Can anyone comment on Salesforce future as a company? It seems like they've topped out as a sales tool. I doubt people are going to use their 'IoT Cloud'.
All the big analytics/ad tech/ESP players are trying to own this space, and unfortunately none of them do it very well because it is largely bolt-ons of various products cobbled together into a frankenstein "marketing cloud" that they can then charge ridiculous enterprise services fees to setup and maintain, and has tons of vendor lock-in (the real long-term play).
Personally, while there are advantages to consolidating in some cases (the DoubleClick search/display stack works well for many as one example), I worry that many of these companies are losing focus on their core competency as a result.
They are entrenched in enterprise. When all your systems (sales, marketing, ERP, finances, support, HR etc) are wired up to Salesforce workflows and automation, it's hard to leave the platform.
I say this as someone who can't stand using it, but that's not why it's so widely used. It's widely used because nearly every experienced salesperson knows how to use it already. So when scaling a sales team and trying to minimize friction and get them producing as soon as possible, it can make a lot more sense than another CRM, even if you like it more.
Twitter will be bought, but only when the price comes down quite a bit more. Payroll will be cut massively and it will become quite a nice little cash cow for someone.

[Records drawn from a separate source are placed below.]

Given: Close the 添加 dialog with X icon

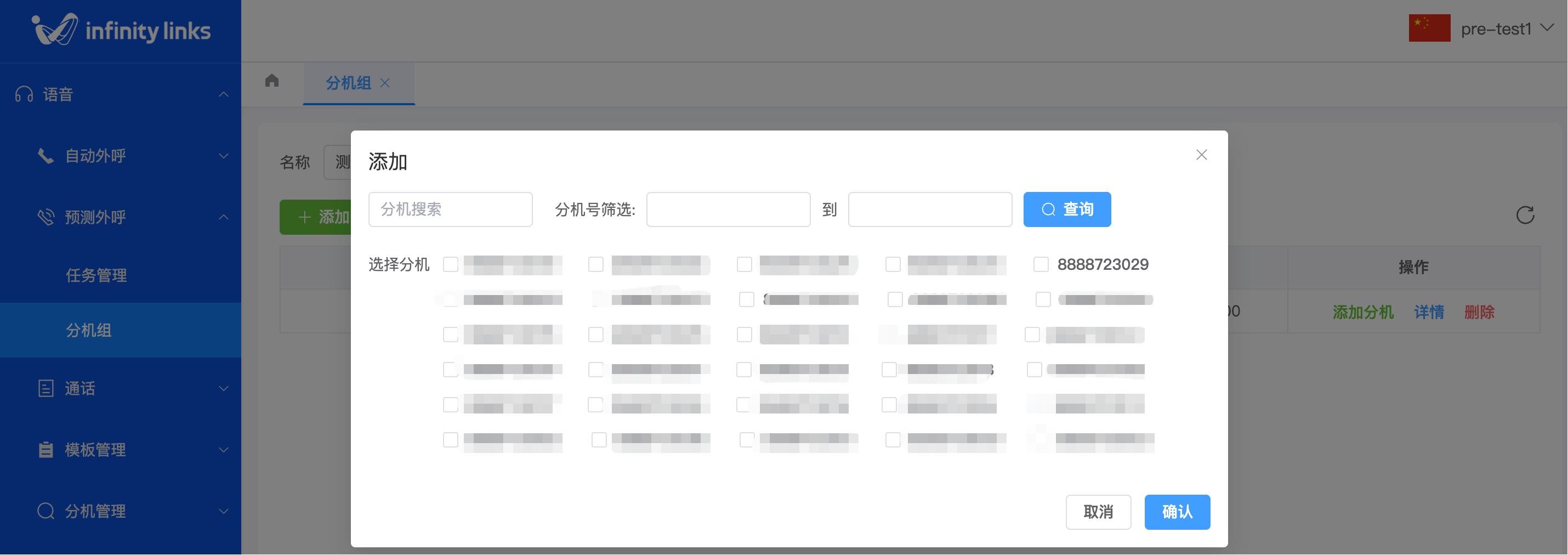Looking at the screenshot, I should (1201, 155).
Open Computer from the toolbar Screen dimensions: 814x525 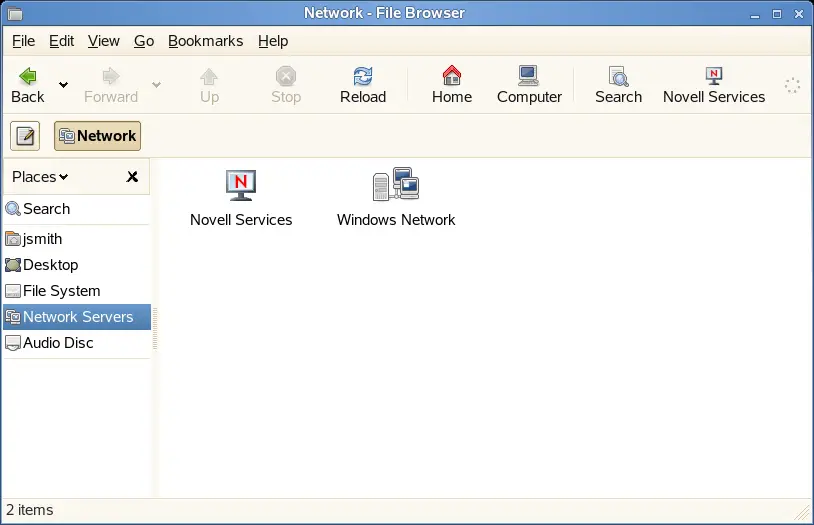tap(529, 84)
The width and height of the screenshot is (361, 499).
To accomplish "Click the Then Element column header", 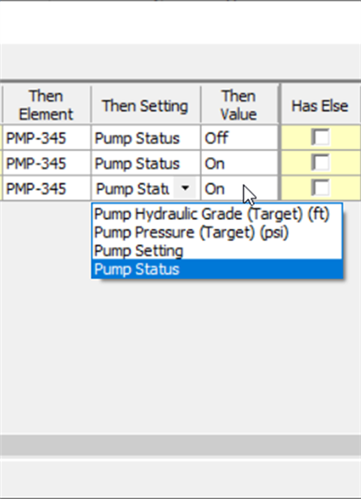I will [x=46, y=105].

Interesting I was surprised this happen so quick. I figured a few other companies were interested in Twitter (Google/Spotify/Pinterest) but lets see what happens
Twitter is valuated $10B but it's hard to see Twitter selling for more than Yahoo. It's a tool that might be useful for a tiny part of internet users , marketers, journalists and drama kings/queens but frankly for most of us Twitter is useless, worse it is actually dangerous as it has ruined careers and was used to launch witch hunts or falsely accuse people of sexual crimes. I'm not touching that toxic platform with a ten foot pole.
Wouldn't it be beneficial to start all sorts of rumors about big players wanting to buy Twitter and then when every single one of them says they're in fact not interested, the value plunges and the actual interested buyer can pick them up on the cheap? Is this legal, provided no insider info was used? Doesn't this happen all the time?